Thursday, September 11, 2014

Daily Absurdities

“What is too absurd to be believed is believed because it is too absurd to be a lie.” 
― Robert JordanLord of Chaos

My life is a study on contrasts- or maybe its just what existence is.

I woke early to read emails - what working Mom doesn't? And then quietly walked down the hall to crawl into my eight year old's bed to snuggle her awake. The day before, I had worked late and far away, and had gotten reports of naughtiness and then recieved insolent statements from her when I called home while stuck in gridlock.

In the early morning light, I rubbed her back and she smiled up at me upon waking to see me sharing her pillow.

We talked about the day before and what was to come. I held her and let her know how much I love her and then meted out the promised punishments of lost iPad privileges and suspended playdates. After some time with just the two of us watching the gray light of dawn warm to gold her 6-year old sister, Lala,  joined us in the small bed on the sun porch and we laid piled next to each other talking about the day and the week to come.

Sour dough toast for breakfast; what to write a homework essay about; which socks to wear; and who got to the dog's leash on our walk to school that day.

Today was the one day where I was not traveling for work. It was the one day where I could, if I played my card right, get Lala's feces to the Children's hospital lab within the 60-minute window the latest test required. The only problem - Lala's refusal to "let people see my poop".

The negotiations were beginning to span weeks. It had been easier to change language in a World Health Organization resolution and get it approved by the reticent Executive Committee - than to get my six year old to poop in a specimen jar. I kid- not!

And so it goes - these days of mine.


Tuesday, September 9, 2014

Suspending Disbelief

Just for the record, other than a rather circus-like ability to lift heavy things, I am not a strong person.

Lately, life has been a litany of hearing "you are so strong"  - "no, no, I am not!"

I walk the kids the mile to school, and I suspend my disbelief, to check for fairies under leaves and to talk about what color the door on our gypsy wagon should be - the world around us our kaleidoscope color swatch.  The dog tugs at her leash to chase squirrels; we find 'treasures' street-side; today an Arabic dictionary and old toothbrush holder; and we talk about why the stars twinkle.

That is not strength. Seriously, what else is there to do?
____
**Task goal**
Write out the part of the blog post that begins with the words "Today was the" and ends with "days of mine.", keeping every character as it appears.

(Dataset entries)
____
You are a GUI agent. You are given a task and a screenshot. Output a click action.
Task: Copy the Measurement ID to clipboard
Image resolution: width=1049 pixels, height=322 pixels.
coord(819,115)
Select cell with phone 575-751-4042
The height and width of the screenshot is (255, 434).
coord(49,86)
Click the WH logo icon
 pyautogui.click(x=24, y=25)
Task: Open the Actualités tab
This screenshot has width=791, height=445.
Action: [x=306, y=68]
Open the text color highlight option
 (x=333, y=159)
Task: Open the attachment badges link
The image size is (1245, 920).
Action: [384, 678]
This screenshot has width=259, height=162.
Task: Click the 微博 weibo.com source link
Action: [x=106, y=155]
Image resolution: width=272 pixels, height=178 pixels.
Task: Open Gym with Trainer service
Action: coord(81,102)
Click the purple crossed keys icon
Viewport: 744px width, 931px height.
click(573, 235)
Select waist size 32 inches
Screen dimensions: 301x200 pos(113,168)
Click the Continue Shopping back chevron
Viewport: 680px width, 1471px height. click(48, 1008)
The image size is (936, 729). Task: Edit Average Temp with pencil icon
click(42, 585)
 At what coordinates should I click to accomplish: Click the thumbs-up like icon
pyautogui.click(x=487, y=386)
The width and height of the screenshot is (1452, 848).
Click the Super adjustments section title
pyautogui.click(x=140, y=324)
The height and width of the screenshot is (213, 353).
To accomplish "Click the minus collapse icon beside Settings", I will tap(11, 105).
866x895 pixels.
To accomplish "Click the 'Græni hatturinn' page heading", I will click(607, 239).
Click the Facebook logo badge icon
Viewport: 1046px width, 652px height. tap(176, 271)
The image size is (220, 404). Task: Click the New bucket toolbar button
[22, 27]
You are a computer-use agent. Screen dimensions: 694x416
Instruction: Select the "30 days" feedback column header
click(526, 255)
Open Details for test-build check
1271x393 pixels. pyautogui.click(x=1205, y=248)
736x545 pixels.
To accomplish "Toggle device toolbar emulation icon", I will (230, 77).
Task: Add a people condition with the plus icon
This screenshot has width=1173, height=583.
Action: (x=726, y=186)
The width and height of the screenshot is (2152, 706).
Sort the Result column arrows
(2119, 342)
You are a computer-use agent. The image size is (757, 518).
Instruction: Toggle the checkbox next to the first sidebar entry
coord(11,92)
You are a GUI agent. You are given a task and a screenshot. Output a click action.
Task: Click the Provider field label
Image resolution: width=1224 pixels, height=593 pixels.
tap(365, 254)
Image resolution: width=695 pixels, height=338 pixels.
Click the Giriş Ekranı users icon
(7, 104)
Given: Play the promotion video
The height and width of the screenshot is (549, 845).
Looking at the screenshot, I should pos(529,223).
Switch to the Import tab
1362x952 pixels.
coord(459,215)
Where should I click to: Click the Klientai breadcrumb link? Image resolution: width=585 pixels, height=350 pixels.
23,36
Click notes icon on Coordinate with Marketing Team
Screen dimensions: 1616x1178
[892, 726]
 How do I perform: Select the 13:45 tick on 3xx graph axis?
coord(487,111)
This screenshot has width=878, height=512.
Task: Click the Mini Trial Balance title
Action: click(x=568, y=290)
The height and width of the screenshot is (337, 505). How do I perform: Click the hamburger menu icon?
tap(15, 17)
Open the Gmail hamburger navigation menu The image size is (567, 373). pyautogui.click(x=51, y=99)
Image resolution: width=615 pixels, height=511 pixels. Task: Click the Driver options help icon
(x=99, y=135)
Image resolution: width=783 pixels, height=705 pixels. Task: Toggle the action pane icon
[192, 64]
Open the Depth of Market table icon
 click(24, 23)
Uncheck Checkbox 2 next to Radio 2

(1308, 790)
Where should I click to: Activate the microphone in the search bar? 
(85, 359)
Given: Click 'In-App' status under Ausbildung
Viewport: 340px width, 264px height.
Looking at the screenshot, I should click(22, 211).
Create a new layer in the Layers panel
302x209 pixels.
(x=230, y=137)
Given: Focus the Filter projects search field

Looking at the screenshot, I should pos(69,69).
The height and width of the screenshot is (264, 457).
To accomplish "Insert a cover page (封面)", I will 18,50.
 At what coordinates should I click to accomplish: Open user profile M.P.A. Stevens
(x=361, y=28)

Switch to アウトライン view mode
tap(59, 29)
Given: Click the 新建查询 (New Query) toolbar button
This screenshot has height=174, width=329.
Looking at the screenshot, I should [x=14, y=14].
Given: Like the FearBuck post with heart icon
____
**Task solution**
Today was the one day where I was not traveling for work. It was the one day where I could, if I played my card right, get Lala's feces to the Children's hospital lab within the 60-minute window the latest test required. The only problem - Lala's refusal to "let people see my poop".

The negotiations were beginning to span weeks. It had been easier to change language in a World Health Organization resolution and get it approved by the reticent Executive Committee - than to get my six year old to poop in a specimen jar. I kid- not!

And so it goes - these days of mine.